[Working data]:
====

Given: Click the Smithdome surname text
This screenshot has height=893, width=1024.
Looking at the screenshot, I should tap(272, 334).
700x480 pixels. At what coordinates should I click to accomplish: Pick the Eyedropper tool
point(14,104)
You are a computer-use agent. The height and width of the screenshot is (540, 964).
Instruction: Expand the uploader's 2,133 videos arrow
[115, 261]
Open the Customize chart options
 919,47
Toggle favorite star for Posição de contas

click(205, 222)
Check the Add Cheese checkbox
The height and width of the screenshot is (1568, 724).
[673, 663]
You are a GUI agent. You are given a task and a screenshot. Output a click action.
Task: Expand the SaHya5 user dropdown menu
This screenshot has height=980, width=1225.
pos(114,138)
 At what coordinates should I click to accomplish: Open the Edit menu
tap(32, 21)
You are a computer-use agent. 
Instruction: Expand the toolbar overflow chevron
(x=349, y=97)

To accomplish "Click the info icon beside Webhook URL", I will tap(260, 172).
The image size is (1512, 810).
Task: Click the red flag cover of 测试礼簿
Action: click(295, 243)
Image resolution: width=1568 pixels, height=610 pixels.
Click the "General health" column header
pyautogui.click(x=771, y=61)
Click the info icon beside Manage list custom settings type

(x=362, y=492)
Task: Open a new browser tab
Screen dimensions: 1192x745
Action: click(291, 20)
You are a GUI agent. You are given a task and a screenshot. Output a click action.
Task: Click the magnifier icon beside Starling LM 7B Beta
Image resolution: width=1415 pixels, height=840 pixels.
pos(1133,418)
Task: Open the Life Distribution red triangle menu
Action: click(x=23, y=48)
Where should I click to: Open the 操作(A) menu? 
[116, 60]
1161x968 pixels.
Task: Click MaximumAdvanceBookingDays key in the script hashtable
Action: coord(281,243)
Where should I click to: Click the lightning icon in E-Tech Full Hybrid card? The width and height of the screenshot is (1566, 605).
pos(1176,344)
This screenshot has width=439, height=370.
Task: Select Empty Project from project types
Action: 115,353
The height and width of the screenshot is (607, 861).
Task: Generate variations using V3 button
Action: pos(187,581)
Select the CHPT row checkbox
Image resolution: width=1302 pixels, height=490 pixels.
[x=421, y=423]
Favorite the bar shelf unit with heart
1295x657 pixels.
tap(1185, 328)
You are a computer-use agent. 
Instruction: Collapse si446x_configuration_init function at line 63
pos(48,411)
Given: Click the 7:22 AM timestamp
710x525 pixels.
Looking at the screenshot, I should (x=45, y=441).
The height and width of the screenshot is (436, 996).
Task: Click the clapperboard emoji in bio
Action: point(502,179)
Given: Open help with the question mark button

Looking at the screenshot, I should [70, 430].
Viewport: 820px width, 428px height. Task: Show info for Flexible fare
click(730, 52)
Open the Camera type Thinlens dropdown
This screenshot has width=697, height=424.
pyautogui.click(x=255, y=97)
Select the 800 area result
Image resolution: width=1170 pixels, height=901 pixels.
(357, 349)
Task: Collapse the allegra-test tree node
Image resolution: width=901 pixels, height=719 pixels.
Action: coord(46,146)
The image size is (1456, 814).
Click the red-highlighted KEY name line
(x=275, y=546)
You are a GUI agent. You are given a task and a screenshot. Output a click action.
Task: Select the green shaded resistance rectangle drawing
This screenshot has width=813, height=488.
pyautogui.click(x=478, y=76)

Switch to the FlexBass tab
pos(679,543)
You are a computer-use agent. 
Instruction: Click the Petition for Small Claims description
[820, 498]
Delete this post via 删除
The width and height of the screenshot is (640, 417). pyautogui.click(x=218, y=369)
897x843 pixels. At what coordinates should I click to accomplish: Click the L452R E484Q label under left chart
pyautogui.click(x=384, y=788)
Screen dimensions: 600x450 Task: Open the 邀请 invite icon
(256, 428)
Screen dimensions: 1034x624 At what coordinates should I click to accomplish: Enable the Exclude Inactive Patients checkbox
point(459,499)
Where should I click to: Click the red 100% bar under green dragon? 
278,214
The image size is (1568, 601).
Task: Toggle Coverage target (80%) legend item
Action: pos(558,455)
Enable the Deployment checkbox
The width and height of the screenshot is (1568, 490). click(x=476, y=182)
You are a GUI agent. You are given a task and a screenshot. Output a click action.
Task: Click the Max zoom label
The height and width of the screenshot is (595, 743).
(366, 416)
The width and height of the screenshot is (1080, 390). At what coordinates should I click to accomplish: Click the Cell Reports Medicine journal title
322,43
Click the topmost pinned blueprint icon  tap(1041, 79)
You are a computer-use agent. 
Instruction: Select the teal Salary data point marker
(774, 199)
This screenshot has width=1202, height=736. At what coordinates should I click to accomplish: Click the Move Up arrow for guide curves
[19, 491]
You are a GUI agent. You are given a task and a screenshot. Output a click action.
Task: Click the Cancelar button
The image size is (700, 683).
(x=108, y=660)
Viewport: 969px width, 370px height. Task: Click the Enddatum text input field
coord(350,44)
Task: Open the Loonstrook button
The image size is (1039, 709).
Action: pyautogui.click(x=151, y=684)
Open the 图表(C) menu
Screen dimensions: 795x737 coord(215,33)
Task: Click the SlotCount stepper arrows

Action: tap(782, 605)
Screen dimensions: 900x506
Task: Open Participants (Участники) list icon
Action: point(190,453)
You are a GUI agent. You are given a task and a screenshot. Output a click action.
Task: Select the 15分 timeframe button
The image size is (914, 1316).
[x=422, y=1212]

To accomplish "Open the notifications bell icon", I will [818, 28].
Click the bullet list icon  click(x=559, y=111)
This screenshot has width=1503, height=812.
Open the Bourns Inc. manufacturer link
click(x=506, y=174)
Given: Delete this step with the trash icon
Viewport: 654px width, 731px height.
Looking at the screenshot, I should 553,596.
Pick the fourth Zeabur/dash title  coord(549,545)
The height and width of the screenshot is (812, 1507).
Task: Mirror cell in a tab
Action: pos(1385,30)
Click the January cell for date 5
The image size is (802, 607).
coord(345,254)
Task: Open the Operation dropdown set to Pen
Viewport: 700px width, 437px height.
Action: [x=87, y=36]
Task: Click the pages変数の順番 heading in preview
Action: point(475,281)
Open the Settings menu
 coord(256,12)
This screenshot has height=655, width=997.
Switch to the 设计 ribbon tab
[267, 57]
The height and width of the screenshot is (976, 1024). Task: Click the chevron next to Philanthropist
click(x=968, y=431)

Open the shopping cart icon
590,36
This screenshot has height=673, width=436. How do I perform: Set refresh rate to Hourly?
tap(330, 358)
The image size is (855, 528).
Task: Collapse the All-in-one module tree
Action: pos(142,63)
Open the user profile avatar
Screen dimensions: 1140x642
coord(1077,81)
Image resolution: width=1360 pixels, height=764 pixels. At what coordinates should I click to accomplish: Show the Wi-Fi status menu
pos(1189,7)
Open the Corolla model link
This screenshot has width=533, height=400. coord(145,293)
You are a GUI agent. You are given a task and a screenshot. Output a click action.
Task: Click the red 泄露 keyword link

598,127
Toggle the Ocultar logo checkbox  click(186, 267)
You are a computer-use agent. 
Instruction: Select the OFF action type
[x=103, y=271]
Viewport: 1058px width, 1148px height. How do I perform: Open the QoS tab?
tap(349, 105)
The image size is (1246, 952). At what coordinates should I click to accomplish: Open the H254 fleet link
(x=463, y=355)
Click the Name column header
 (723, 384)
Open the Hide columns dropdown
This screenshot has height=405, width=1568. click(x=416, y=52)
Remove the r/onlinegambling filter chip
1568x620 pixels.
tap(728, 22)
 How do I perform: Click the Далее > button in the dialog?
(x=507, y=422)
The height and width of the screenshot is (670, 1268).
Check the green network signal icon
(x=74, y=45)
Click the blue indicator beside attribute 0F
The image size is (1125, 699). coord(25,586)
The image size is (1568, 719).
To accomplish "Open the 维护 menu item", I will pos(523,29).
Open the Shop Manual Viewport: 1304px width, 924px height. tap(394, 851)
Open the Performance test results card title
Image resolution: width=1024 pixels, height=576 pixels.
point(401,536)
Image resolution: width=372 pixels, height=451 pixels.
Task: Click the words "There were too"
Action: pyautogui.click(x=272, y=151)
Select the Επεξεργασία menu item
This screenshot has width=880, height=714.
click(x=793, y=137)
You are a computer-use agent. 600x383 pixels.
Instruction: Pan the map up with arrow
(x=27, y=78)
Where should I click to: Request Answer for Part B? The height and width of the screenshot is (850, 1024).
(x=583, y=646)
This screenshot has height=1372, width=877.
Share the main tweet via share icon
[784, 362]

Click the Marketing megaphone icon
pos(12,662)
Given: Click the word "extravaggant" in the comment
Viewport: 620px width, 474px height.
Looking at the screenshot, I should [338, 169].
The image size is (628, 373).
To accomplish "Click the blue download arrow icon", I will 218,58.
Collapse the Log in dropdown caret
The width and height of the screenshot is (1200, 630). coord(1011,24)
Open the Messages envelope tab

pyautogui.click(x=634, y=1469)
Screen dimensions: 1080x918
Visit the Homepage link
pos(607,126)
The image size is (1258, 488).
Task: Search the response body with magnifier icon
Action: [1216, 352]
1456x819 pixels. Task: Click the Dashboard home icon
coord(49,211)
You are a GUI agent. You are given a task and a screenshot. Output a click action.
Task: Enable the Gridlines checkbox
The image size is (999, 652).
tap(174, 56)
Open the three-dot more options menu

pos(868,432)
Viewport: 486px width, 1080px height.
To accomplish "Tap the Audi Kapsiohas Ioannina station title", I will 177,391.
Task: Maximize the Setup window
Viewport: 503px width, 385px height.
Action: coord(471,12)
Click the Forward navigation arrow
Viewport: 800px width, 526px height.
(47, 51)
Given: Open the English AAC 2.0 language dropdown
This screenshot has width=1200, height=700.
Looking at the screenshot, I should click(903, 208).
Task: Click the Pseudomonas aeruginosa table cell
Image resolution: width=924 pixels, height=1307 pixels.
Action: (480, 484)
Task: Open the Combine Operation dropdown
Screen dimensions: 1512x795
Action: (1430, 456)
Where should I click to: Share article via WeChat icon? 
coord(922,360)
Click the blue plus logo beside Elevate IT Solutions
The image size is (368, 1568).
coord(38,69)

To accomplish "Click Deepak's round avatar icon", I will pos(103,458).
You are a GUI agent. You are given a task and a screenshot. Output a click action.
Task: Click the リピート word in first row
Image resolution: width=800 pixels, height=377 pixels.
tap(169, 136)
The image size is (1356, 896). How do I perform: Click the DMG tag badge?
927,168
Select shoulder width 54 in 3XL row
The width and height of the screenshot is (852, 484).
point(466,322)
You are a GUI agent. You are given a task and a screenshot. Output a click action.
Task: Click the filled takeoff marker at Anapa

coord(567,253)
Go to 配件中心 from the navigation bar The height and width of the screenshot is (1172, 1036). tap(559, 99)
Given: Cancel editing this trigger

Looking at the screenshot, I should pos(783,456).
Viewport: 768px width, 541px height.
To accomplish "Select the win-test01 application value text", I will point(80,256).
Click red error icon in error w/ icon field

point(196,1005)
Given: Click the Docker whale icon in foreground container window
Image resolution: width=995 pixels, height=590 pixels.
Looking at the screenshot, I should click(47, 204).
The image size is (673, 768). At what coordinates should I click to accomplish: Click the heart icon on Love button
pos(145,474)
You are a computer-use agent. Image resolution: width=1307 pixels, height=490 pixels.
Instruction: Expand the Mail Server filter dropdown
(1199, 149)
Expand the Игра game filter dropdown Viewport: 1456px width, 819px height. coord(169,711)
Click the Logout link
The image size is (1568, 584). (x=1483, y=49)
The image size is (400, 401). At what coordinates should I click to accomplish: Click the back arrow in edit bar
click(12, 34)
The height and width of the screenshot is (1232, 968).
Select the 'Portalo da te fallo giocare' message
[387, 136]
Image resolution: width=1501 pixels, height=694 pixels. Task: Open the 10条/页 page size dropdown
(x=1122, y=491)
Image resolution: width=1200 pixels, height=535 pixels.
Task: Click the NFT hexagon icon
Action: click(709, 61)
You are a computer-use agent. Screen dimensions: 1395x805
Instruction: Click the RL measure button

====

[Task directions]: Search the records for the word "avatar". Copy each line where it appears.

[Exercise response]:
Open the user profile avatar
To accomplish "Click Deepak's round avatar icon", I will pos(103,458).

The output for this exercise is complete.